Toward Calibrated Ensembles of Neural Weather Model Forecasts

Abstract

Neural Weather Models (NWM) are novel data-driven weather forecasting tools based on neural networks, that have recently achieved comparable deterministic forecast skill to current operational approaches using significantly less real-time computational resources. They require short inference times, which can potentially improve the characterization of forecast uncertainty by designing very large ensembles, which is of paramount importance for for example, extreme events, and critical for various socio-economic sectors. Here we propose a novel ensemble design for NWMs spanning two main sources of uncertainty: model uncertainty and initial condition uncertainty. For the model uncertainty, we propose an effective strategy for creating a diverse ensemble of NWMs that captures uncertainty in key model parameters. For the initial condition uncertainty, we explore the “breeding of growing modes” for the first time on NWMs, a technique traditionally used for operational numerical weather predictions to estimate the initial condition uncertainty.
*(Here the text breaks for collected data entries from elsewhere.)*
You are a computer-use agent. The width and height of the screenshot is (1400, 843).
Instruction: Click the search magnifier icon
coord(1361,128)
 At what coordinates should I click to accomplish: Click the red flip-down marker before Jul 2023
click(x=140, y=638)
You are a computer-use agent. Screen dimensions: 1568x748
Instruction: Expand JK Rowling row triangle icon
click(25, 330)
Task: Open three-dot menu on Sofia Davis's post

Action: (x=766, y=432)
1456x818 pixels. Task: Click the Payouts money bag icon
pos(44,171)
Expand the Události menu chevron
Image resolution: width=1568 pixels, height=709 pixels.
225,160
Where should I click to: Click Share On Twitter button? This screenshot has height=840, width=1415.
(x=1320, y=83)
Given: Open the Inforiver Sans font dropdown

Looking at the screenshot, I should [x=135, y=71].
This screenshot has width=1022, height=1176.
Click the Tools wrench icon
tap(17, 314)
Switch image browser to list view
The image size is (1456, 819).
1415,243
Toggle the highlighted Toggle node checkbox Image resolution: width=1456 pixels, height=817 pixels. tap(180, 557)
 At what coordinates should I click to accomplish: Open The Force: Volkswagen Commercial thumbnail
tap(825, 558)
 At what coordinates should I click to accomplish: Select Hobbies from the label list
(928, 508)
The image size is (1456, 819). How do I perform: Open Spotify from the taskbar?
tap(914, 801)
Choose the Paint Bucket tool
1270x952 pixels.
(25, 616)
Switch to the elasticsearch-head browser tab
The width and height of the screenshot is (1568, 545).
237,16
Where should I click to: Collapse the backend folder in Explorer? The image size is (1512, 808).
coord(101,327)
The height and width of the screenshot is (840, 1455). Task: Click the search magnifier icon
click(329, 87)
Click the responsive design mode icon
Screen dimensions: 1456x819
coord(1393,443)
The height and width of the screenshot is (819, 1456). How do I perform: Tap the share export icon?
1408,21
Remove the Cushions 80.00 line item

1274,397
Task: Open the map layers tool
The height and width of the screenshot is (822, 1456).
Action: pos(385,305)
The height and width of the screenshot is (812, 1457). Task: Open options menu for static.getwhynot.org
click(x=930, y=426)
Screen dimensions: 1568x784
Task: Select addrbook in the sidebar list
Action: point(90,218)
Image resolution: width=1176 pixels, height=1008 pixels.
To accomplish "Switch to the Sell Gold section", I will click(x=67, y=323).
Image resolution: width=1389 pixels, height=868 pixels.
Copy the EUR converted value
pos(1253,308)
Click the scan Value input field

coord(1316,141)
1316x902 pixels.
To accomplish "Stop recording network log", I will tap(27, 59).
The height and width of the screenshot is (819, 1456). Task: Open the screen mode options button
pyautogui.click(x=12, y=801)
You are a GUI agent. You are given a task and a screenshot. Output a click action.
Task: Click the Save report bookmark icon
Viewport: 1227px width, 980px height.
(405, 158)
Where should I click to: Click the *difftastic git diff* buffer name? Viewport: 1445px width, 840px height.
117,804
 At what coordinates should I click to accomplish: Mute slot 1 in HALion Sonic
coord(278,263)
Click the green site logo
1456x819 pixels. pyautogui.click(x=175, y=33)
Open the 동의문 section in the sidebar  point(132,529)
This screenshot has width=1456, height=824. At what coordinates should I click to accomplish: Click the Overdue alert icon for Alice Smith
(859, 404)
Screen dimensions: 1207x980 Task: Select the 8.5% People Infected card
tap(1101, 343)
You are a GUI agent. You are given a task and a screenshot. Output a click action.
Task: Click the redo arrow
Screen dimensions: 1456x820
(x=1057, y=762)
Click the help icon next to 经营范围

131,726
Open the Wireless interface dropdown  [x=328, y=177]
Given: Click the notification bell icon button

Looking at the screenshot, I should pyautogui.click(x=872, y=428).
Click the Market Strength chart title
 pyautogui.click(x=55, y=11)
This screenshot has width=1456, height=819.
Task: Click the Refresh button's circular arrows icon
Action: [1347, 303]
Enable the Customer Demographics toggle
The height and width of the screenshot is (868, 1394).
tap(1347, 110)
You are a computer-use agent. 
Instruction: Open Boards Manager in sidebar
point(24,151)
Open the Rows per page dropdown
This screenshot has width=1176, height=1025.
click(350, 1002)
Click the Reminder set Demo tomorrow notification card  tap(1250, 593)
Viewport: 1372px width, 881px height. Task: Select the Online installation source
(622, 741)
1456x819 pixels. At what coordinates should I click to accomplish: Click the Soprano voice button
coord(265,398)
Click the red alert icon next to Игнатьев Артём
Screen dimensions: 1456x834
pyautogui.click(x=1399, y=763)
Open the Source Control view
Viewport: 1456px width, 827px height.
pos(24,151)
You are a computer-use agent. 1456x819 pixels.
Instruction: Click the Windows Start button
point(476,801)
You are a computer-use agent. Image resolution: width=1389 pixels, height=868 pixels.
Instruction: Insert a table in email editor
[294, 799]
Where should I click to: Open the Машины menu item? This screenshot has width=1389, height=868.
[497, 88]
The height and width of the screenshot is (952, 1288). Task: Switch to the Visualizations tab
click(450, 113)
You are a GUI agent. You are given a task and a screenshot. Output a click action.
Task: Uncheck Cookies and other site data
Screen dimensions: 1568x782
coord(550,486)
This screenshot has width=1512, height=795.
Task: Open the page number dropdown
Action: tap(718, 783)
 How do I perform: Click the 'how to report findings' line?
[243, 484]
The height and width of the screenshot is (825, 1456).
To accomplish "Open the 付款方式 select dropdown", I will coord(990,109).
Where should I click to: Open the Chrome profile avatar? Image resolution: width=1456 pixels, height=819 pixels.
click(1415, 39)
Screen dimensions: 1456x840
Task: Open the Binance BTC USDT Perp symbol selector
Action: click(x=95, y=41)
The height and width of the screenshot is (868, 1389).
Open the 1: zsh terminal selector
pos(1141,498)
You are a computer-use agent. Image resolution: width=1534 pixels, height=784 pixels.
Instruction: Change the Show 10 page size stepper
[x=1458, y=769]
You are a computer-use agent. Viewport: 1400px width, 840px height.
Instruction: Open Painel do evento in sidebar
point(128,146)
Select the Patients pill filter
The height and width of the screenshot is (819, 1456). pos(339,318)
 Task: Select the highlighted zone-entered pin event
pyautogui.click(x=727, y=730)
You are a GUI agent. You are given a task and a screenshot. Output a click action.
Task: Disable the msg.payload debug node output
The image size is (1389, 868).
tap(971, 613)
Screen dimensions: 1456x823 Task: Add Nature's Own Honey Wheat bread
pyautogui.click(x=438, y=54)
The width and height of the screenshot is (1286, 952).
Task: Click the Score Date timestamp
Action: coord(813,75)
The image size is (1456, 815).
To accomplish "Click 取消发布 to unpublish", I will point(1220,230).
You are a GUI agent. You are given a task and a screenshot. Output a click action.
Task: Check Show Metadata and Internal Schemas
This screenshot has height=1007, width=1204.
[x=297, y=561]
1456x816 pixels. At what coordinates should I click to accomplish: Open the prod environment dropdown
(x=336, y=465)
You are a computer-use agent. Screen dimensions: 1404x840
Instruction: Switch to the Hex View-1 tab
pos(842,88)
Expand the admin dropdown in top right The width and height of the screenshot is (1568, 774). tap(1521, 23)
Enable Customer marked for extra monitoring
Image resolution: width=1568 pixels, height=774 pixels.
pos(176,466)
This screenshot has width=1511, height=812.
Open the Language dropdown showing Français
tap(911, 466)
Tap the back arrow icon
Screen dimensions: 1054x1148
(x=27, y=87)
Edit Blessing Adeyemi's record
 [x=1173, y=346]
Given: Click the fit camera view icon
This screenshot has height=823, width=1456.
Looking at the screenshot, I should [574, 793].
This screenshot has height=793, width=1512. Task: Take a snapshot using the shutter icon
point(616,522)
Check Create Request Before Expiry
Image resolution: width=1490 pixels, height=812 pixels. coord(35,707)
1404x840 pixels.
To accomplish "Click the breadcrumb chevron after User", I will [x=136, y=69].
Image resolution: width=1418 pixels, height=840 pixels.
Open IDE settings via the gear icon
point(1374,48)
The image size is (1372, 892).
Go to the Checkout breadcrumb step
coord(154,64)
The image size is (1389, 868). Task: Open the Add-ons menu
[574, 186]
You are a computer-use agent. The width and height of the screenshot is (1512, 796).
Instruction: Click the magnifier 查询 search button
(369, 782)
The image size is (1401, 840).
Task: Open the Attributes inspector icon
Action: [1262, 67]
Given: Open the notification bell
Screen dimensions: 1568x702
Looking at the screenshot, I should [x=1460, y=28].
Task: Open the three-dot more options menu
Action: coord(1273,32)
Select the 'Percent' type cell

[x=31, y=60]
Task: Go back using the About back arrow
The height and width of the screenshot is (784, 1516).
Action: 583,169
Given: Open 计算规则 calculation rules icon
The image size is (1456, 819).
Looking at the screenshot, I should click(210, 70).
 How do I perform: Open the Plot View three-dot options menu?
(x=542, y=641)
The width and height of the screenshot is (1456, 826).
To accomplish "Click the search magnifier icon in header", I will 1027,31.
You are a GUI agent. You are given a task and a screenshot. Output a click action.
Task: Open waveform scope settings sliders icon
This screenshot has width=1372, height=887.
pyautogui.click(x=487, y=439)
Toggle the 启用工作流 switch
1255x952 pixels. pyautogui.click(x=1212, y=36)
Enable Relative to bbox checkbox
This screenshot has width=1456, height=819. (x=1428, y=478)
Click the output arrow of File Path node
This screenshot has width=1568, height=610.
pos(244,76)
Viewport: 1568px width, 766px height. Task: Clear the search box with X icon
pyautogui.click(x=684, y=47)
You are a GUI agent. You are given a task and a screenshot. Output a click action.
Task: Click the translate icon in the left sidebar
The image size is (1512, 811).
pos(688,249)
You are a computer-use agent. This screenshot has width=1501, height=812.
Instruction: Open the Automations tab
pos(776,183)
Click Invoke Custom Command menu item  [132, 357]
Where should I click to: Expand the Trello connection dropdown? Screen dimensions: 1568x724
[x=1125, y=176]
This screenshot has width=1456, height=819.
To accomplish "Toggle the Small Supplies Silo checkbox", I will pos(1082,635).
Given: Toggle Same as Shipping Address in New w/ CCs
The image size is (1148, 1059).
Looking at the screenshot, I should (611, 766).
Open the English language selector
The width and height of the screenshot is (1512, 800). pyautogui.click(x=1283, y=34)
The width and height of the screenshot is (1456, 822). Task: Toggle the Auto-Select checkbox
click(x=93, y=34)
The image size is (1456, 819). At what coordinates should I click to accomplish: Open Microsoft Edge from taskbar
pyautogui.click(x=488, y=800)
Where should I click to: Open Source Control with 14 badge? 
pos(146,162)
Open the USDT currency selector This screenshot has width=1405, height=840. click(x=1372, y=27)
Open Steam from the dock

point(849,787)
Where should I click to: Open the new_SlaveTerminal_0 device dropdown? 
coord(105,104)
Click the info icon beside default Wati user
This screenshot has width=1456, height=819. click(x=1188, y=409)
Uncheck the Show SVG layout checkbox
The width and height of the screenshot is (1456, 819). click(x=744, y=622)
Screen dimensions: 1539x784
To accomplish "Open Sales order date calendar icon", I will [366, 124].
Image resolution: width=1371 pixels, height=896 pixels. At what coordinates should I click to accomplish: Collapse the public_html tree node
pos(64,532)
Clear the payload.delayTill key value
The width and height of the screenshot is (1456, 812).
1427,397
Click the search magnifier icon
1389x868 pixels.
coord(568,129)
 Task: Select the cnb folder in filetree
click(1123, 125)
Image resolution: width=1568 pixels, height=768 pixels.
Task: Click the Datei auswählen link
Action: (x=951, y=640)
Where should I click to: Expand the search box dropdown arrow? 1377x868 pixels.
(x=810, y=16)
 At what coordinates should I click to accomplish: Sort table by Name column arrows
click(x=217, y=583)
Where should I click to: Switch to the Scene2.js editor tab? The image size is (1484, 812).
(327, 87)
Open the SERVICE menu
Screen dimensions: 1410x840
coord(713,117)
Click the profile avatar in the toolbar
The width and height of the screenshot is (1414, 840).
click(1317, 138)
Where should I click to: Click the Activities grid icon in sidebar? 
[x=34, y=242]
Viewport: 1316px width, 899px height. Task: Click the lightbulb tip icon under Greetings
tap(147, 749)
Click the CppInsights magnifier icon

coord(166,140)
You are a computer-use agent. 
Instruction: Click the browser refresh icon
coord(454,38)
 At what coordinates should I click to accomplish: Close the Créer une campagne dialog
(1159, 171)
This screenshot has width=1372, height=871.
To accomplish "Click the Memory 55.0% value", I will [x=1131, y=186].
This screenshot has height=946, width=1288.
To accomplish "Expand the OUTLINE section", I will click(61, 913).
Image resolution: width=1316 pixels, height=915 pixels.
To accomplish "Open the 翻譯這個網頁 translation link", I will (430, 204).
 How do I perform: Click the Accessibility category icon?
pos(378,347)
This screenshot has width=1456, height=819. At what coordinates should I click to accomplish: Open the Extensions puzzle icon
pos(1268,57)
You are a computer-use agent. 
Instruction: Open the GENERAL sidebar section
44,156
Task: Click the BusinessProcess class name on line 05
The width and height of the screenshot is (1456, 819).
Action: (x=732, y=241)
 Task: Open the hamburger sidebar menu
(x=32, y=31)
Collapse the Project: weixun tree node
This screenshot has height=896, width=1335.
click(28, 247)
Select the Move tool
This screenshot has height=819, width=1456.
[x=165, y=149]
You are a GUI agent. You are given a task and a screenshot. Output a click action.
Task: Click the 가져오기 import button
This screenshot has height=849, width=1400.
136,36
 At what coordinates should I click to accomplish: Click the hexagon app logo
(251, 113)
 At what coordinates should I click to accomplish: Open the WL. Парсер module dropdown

The combination of these two types of uncertainty produces an ensemble of NWM-based forecasts that is shown to improve upon benchmark probabilistic NWM and is competitive with the 50-member ensemble of the European Centre for Medium-Range Weather Forecasts based on the Integrated Forecasting System (IFS), in terms of both error and calibration. Results are particularly promising over land for three key variables: total column water vapor, surface wind and surface air temperature. The proposed strategy is scalable, enabling the generation of very large ensembles ($>$100) with potential applications for extreme events.